Essential Health Benefits
Understand what plans must cover these health benefits, and how various plans are impacted by respective cost sharing limits and rules.
The Affordable Care Act (ACA) requires fully insured small group and individual health plans (both on and off the public exchange/Marketplace) provide coverage for a core package of health care services, known as "essential health benefits" (EHBs).
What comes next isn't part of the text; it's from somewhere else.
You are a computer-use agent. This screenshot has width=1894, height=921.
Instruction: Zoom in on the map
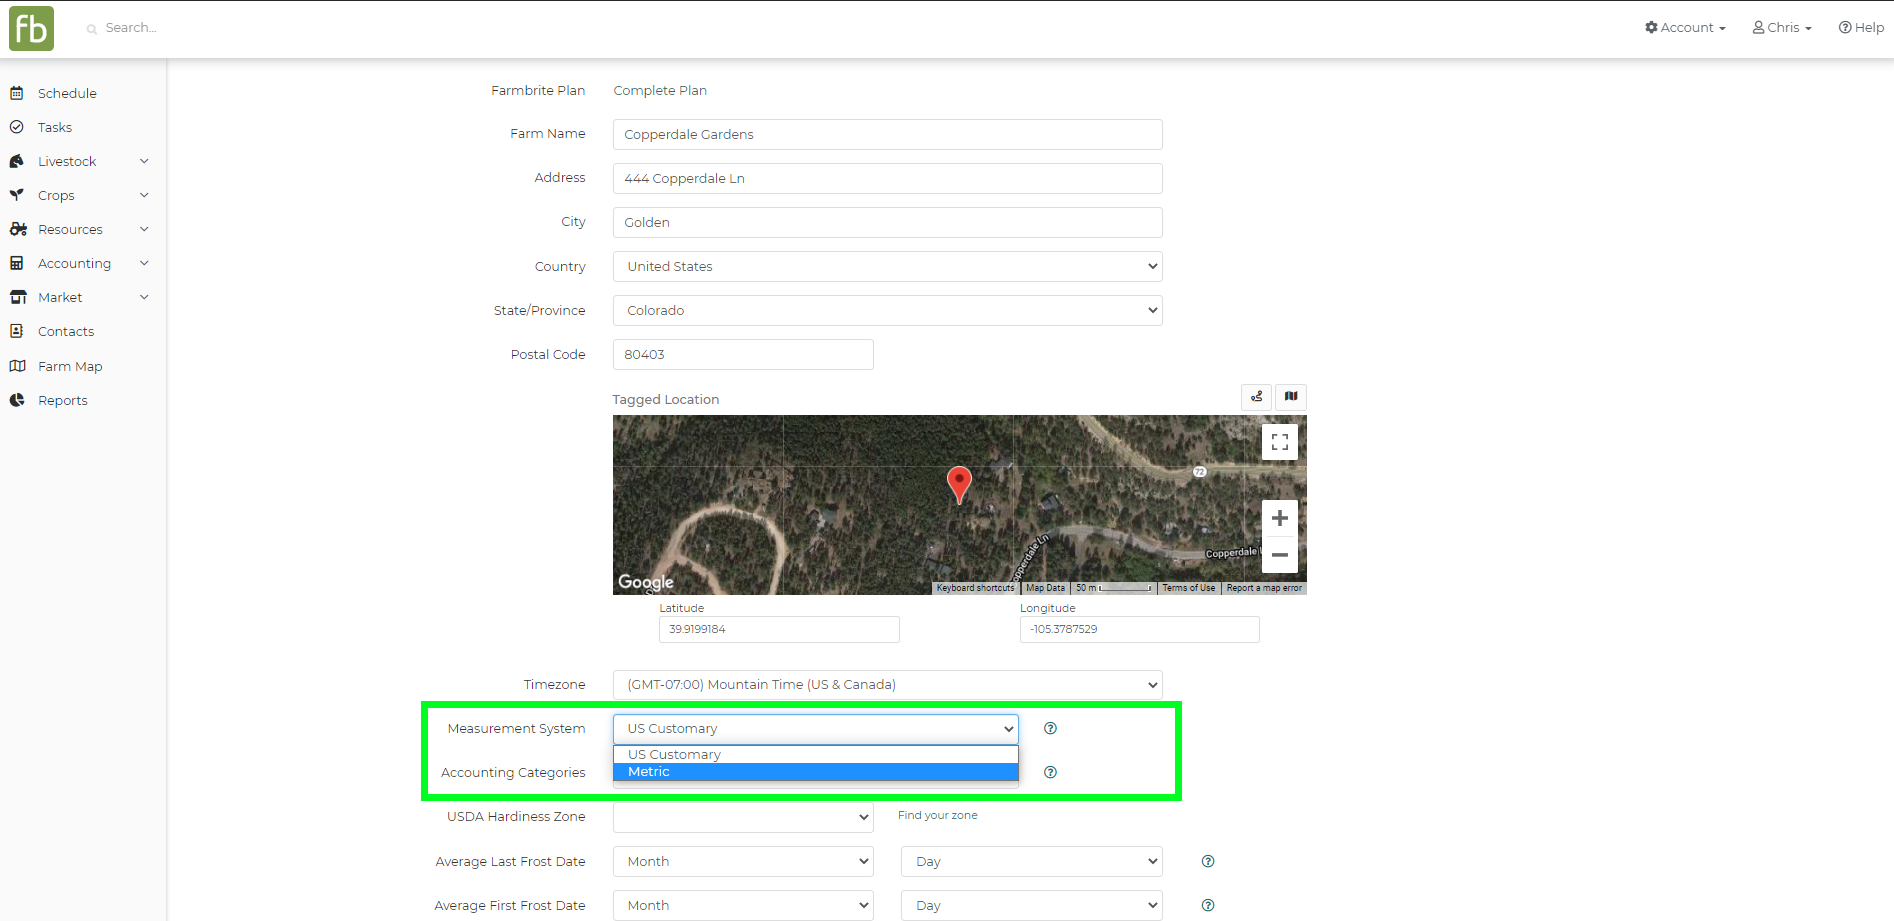point(1279,518)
This rule is intended to balance comprehensiveness and affordability for consumers by ensuring essential services are covered and consumer out-of-pocket expenses are limited.
EHB categories
In addition to the standard 10 EHB categories detailed below, states may include additional benefit requirements under their own state regulations or within a state's selected benchmark plan.
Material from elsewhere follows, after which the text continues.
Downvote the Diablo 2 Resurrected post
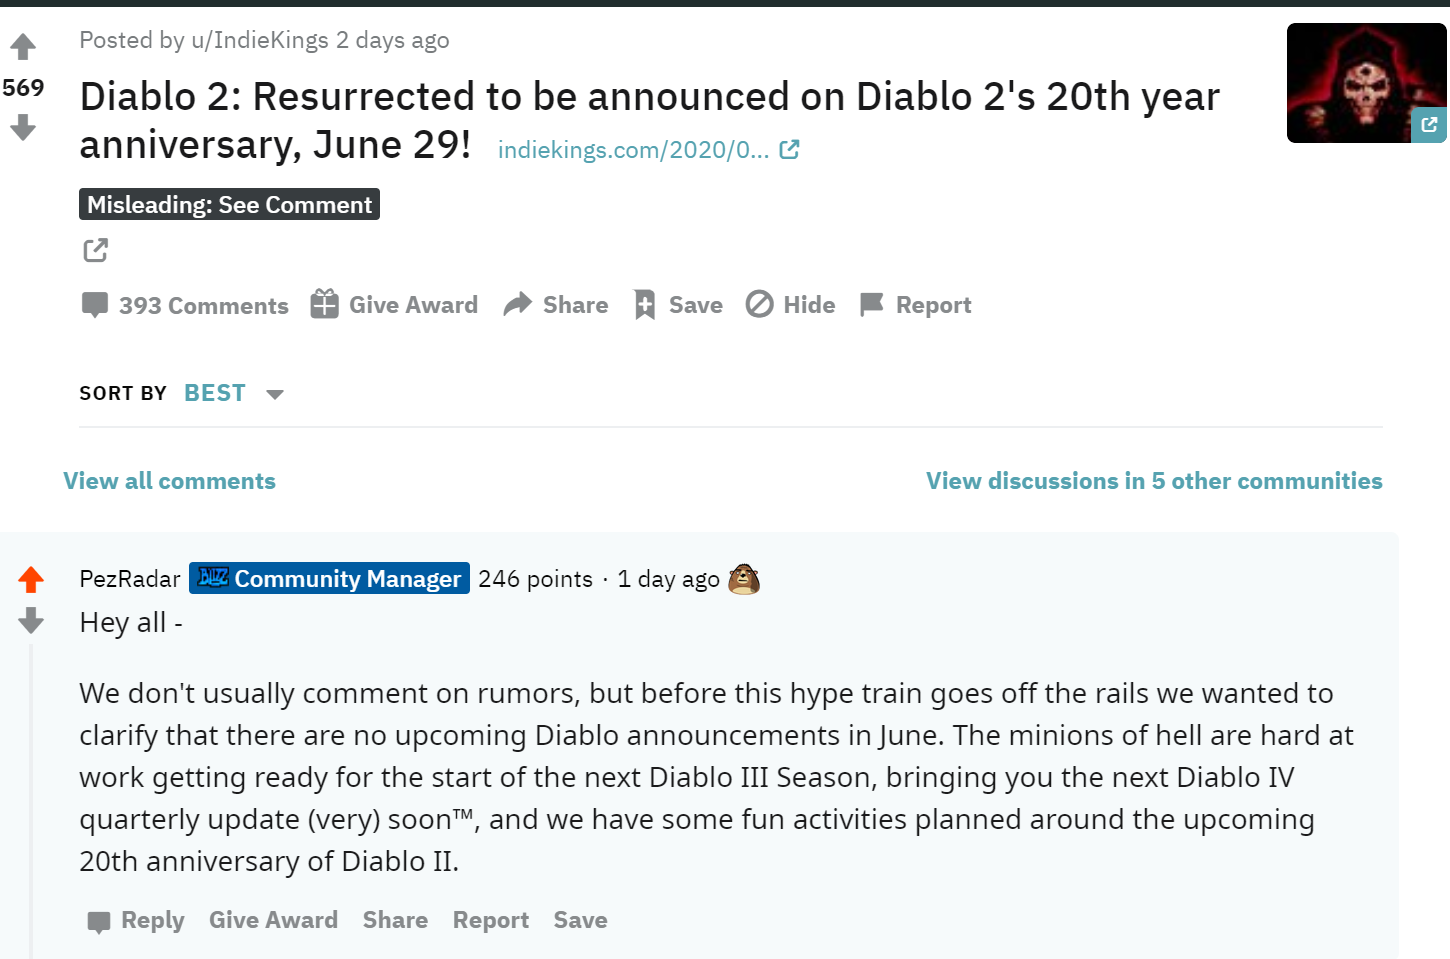 [23, 127]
- Ambulatory patient services
- Emergency services
- Hospitalization
- Maternity and newborn care
- Mental health and substance abuse disorder services (including behavioral health treatment)
- Prescription drugs
- Rehabilitative and habilitative services and devices
- Laboratory services
- Preventive and wellness services and chronic disease management
- Pediatric services, including oral and vision care
Any health plan that covers EHBs must cover these benefits with no annual limits or lifetime maximums. This includes self-insured and large group plans (having 51 or more employees). Effective January 1, 2017, plans that offer out-of-network benefits on EHBs may no longer place limits or maximums on those benefits.
Out-of-pocket limits on EHBs
Out-of-pocket (OOP) consumer spending, which typically includes deductibles, copays and coinsurance, is limited for in-network essential health benefit services. The OOP spending limits are adjusted annually and can be found on the Cost sharing page.
State benchmark plans
The Department of Health and Human Services (HHS) regulates EHBs based on State-specific EHB-benchmark plans. The Final 2019 HHS Notice of Benefits and Payment Parameters established standards for states, giving them greater flexibility in choosing to update their EHB-benchmark plans.
It's important for employers who sponsor group health plans to understand which benchmark plan they must follow so they know which benefits cannot have annual or lifetime limits. The state benchmark plan is determined differently based on the plan's funding type:
- Employers that self-insure their plans can choose a state to use for their benchmark plan.
- Employers with insured plans must use the benchmark plan of employer's contract/situs state, except for HMO plans which must follow the HMO plan state.